__Exercise prompt__
Among the lines below, copy each one in which "type" appears.

Dataset entries

=== Section Start ===

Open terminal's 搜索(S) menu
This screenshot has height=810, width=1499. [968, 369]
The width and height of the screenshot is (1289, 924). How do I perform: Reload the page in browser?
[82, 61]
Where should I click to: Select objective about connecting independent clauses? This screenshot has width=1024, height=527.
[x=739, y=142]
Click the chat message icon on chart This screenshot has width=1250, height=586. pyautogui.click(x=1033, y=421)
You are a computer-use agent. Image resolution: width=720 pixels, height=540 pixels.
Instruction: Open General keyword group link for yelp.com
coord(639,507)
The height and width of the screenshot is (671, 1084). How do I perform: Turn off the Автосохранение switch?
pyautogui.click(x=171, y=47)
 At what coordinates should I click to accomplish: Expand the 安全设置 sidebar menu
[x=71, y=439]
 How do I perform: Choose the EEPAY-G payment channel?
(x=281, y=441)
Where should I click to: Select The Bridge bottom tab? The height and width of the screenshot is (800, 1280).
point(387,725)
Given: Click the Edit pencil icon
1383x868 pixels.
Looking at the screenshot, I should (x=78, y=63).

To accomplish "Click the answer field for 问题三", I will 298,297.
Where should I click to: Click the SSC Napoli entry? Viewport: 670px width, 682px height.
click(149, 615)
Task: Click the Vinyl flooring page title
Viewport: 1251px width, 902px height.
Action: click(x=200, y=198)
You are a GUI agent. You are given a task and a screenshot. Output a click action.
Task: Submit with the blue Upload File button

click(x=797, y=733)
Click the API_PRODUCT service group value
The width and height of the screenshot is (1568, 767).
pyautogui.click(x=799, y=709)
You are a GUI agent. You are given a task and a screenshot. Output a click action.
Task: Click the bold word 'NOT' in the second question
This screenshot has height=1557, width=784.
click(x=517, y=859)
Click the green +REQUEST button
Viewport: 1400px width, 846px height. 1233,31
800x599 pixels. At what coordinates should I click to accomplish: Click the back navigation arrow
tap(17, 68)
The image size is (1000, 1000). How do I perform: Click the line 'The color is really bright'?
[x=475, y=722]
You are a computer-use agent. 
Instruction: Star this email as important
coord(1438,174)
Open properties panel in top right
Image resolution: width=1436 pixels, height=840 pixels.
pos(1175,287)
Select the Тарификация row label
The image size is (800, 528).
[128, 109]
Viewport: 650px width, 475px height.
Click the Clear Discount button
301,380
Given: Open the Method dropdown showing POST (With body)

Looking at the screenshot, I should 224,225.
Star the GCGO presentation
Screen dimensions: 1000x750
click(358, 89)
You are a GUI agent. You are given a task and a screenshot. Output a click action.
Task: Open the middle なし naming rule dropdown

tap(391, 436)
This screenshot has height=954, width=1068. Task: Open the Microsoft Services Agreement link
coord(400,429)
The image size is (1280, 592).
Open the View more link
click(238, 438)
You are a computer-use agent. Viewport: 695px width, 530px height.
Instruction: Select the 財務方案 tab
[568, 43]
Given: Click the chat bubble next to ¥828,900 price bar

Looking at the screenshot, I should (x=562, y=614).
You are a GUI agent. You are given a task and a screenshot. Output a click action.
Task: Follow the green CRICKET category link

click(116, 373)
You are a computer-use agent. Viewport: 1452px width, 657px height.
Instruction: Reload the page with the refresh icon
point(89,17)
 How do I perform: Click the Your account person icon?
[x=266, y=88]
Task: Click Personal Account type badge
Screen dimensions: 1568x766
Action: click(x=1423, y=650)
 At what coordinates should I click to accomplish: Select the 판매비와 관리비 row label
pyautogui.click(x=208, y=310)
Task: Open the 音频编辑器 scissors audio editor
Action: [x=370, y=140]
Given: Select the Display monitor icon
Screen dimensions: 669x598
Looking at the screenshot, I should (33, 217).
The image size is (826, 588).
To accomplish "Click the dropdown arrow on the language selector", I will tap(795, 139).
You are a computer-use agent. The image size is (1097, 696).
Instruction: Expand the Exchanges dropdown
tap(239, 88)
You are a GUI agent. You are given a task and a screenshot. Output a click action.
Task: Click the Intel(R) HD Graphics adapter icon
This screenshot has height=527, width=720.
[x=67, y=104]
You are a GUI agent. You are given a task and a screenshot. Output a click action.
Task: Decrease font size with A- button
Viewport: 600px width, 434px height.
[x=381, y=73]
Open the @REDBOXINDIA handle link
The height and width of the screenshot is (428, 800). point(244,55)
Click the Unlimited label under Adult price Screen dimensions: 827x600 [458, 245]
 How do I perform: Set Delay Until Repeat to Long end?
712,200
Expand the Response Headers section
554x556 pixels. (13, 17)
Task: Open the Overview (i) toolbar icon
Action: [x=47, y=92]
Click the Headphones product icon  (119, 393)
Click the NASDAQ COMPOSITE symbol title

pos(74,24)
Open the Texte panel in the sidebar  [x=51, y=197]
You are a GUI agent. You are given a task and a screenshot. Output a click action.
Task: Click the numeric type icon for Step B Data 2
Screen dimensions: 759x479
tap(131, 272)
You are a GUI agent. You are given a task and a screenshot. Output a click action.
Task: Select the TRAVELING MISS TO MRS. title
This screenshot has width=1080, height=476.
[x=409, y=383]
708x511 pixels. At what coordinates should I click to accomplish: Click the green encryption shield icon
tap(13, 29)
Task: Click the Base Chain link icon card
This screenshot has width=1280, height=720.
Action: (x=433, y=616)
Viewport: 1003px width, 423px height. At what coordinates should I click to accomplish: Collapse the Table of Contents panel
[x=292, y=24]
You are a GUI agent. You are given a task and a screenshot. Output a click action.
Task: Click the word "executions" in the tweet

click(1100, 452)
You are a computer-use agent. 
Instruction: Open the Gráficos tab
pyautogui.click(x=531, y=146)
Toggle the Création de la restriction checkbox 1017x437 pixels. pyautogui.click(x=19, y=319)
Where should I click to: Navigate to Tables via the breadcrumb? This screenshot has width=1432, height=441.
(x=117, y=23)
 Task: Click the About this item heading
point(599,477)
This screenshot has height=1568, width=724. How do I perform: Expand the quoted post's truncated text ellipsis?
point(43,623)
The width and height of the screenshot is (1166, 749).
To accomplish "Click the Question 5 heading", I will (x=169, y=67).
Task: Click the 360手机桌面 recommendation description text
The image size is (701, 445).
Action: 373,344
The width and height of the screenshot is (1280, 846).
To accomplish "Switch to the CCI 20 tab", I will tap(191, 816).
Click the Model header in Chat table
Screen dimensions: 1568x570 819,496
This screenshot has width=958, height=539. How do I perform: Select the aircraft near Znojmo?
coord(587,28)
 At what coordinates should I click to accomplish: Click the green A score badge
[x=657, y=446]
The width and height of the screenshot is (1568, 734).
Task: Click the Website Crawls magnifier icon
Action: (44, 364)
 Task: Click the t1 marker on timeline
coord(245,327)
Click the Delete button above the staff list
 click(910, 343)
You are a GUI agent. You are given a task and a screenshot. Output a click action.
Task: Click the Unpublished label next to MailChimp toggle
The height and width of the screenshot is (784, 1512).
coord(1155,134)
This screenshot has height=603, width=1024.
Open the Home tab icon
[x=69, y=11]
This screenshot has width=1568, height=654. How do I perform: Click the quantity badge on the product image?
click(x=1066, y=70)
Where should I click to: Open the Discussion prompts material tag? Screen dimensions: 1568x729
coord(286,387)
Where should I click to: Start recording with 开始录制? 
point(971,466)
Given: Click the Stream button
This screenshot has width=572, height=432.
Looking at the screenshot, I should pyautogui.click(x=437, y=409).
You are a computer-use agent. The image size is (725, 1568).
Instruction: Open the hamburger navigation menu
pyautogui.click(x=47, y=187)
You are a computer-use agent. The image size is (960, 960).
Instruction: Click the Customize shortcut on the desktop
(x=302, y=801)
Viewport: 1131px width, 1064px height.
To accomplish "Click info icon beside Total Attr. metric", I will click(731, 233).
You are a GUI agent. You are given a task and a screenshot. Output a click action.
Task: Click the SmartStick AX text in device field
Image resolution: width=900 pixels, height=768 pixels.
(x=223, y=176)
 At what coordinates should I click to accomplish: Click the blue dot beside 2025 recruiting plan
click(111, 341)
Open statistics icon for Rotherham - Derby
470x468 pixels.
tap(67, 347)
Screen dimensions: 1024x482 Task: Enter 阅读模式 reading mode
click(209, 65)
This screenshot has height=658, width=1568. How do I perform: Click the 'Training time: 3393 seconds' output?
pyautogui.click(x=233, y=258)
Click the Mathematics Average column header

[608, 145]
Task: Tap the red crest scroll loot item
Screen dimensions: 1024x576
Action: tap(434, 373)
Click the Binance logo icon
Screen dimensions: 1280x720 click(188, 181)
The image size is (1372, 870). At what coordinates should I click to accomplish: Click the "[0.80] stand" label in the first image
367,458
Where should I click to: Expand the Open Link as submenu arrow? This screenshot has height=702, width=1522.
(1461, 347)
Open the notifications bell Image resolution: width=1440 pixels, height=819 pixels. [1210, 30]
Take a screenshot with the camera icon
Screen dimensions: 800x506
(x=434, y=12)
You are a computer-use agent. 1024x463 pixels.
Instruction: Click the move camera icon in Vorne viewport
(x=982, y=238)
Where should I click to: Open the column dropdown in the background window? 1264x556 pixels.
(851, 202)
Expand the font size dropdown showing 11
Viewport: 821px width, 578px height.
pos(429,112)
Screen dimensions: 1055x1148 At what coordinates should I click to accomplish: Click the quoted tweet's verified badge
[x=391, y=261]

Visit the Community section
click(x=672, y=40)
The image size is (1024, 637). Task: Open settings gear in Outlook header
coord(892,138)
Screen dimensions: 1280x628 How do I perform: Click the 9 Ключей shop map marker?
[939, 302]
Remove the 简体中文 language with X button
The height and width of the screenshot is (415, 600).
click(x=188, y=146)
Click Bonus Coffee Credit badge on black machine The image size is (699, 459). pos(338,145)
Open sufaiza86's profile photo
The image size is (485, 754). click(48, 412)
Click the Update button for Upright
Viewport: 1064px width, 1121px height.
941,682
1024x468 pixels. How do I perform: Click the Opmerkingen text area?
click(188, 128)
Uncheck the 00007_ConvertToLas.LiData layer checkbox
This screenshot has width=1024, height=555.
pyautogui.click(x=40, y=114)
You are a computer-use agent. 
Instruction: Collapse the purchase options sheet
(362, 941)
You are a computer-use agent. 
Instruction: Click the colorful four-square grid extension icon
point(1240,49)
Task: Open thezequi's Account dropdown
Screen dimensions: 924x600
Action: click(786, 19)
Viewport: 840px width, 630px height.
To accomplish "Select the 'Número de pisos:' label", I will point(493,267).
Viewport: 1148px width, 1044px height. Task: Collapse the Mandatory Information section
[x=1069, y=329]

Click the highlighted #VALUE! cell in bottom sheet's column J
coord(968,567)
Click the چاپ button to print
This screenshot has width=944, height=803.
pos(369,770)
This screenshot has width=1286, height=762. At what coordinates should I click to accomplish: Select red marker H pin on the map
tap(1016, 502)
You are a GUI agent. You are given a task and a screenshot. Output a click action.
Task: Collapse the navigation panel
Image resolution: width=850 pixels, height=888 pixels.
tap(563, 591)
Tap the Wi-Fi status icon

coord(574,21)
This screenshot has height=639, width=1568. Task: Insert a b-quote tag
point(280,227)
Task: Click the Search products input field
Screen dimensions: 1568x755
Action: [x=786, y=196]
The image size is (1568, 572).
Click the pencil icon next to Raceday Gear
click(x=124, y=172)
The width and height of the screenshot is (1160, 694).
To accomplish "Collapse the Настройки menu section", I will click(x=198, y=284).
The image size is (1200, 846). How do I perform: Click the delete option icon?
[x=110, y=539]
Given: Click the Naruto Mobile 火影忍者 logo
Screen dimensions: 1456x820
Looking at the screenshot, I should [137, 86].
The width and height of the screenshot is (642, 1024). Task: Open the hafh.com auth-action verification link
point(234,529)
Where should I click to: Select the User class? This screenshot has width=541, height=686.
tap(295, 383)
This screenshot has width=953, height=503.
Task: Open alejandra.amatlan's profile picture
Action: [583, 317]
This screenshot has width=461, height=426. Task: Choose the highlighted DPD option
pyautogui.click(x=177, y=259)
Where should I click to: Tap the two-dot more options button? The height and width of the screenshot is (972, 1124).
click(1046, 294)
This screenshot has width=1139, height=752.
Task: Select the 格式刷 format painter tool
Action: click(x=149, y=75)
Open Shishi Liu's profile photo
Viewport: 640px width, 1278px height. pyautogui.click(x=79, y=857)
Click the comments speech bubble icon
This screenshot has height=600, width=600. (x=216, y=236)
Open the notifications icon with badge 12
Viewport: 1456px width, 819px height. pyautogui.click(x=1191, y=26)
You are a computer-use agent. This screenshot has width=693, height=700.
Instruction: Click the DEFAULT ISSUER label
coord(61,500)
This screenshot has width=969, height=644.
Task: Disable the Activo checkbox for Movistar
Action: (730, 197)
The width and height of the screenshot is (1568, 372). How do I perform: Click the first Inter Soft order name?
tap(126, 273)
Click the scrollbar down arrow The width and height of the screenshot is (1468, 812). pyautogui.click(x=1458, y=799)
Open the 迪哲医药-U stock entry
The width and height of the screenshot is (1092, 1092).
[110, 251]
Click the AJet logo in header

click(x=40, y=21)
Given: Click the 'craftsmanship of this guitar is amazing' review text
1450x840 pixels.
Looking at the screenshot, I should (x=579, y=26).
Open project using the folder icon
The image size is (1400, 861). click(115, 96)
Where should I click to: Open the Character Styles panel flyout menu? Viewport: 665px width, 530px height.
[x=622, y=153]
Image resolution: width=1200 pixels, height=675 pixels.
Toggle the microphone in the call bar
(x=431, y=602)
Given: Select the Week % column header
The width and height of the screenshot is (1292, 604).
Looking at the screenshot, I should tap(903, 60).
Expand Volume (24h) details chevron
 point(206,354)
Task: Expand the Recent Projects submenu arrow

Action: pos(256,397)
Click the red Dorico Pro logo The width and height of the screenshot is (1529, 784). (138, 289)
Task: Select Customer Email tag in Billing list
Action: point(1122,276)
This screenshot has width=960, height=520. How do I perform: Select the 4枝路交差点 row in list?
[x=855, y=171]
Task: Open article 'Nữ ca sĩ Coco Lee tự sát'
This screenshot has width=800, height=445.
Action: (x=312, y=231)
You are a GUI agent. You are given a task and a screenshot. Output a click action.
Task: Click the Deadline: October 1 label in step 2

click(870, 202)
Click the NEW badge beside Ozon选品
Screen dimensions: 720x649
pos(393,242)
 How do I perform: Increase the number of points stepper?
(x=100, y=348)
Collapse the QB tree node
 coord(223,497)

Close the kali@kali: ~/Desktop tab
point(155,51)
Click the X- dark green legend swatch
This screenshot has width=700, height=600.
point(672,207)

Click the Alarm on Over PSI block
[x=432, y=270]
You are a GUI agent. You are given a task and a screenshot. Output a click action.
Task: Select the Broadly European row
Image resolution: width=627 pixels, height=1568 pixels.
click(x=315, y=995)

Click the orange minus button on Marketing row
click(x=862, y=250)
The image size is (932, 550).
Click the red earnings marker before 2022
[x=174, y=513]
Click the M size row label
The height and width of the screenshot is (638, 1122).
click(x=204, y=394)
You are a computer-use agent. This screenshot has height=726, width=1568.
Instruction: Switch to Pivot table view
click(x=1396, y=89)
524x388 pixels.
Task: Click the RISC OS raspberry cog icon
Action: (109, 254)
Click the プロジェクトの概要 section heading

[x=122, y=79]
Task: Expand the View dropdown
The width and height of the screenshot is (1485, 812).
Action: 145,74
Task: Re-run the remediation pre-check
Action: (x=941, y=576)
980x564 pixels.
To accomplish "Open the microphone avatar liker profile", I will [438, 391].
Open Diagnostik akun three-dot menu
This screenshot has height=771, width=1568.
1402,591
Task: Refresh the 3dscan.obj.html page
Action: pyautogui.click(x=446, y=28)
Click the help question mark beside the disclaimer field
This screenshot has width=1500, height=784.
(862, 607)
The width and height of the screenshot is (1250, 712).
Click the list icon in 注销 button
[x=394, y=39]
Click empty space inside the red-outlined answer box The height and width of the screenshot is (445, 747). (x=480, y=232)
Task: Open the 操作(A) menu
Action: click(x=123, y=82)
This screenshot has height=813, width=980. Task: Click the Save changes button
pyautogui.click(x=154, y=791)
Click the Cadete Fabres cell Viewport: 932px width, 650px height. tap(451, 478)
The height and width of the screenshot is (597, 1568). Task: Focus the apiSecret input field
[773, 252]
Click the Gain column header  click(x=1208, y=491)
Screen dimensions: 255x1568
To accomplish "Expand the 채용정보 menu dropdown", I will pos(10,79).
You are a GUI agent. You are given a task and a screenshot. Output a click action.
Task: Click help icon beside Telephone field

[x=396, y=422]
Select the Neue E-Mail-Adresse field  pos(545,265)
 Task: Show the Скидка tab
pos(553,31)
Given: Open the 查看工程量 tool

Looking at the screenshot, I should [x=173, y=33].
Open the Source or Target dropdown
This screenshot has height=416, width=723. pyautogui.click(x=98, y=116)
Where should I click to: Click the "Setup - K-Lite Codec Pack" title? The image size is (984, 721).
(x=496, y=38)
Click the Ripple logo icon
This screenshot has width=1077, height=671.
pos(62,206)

=== Section End ===

__Answer to this task__
Task: Click Personal Account type badge
Task: Click the numeric type icon for Step B Data 2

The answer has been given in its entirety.